▶ Exercise goal
Could you restate every entry word for word, minus the pictures?

▶ Data for this exercise
===

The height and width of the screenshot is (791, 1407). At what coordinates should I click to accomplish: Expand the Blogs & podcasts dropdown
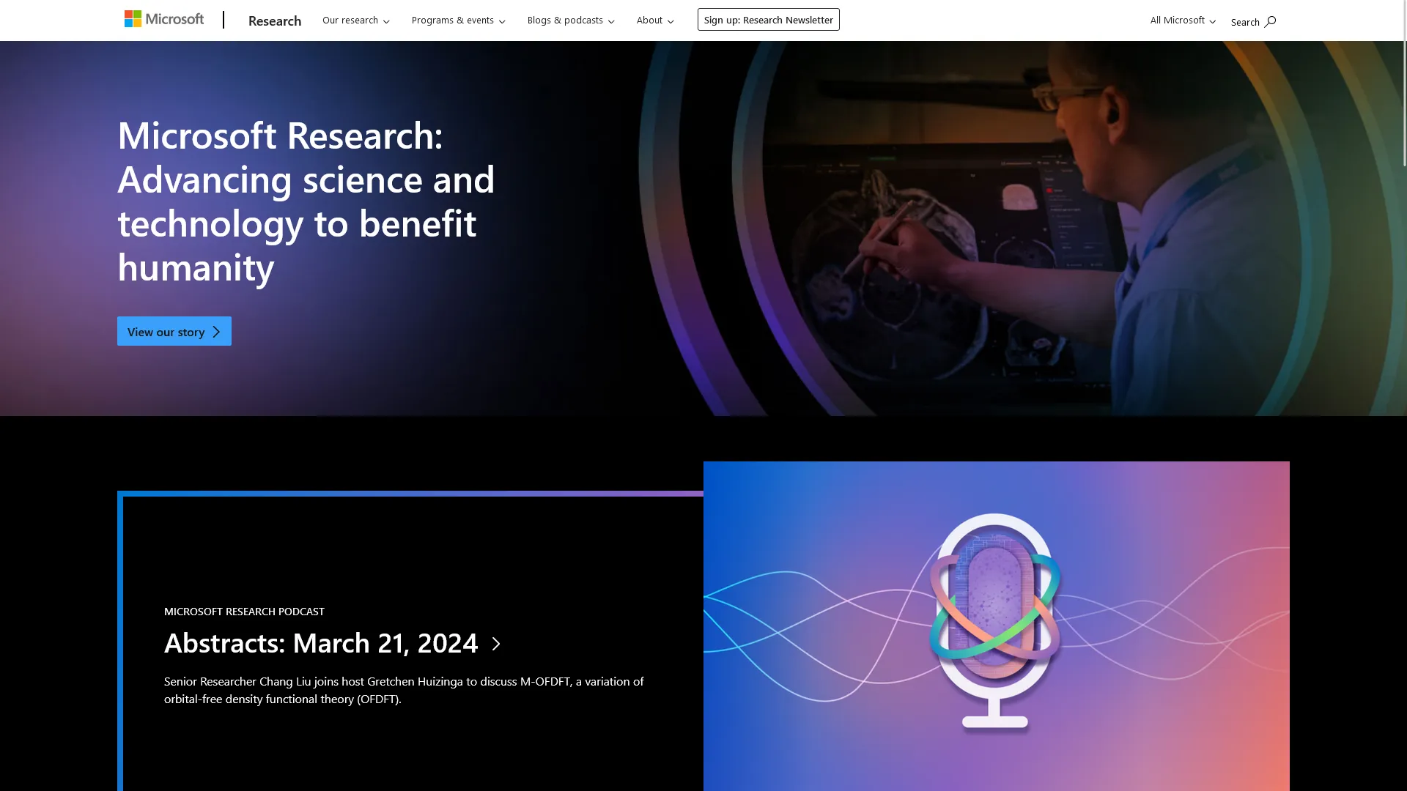coord(565,20)
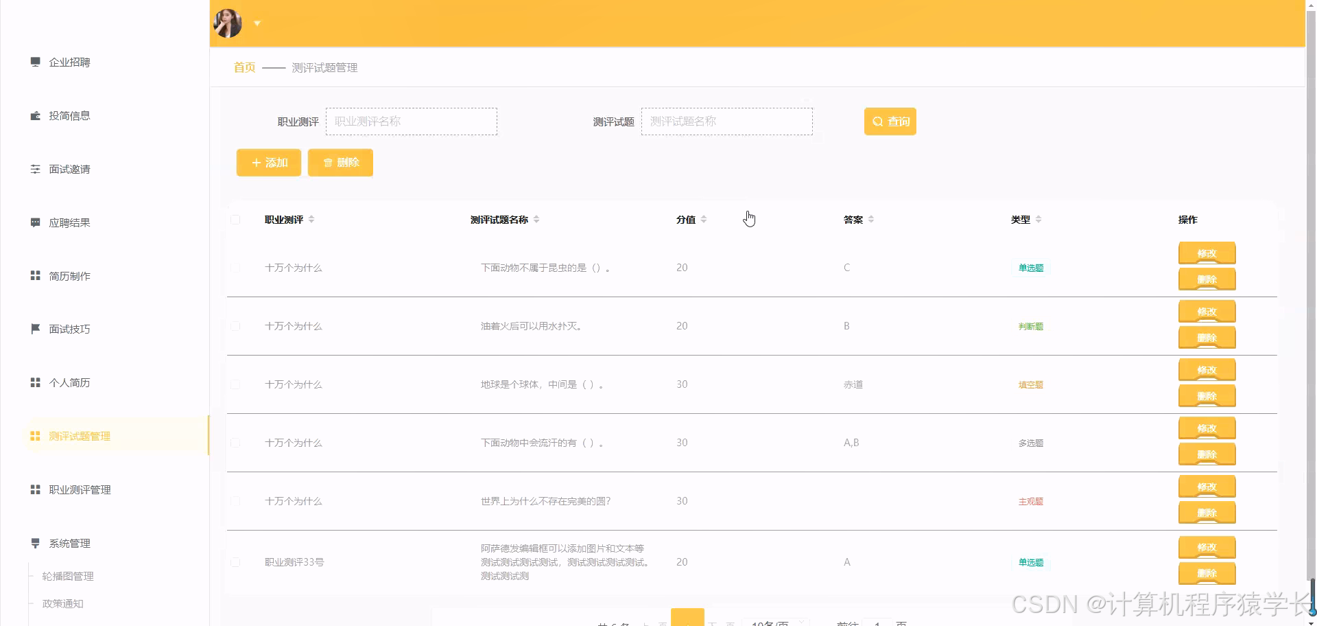Check the select-all checkbox in table header
The image size is (1317, 626).
coord(235,219)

===

▶ Result
The height and width of the screenshot is (791, 1407). At what coordinates should I click to accomplish: Expand the Blogs & podcasts dropdown
coord(565,20)
Check the select-all checkbox in table header
The image size is (1317, 626).
coord(235,219)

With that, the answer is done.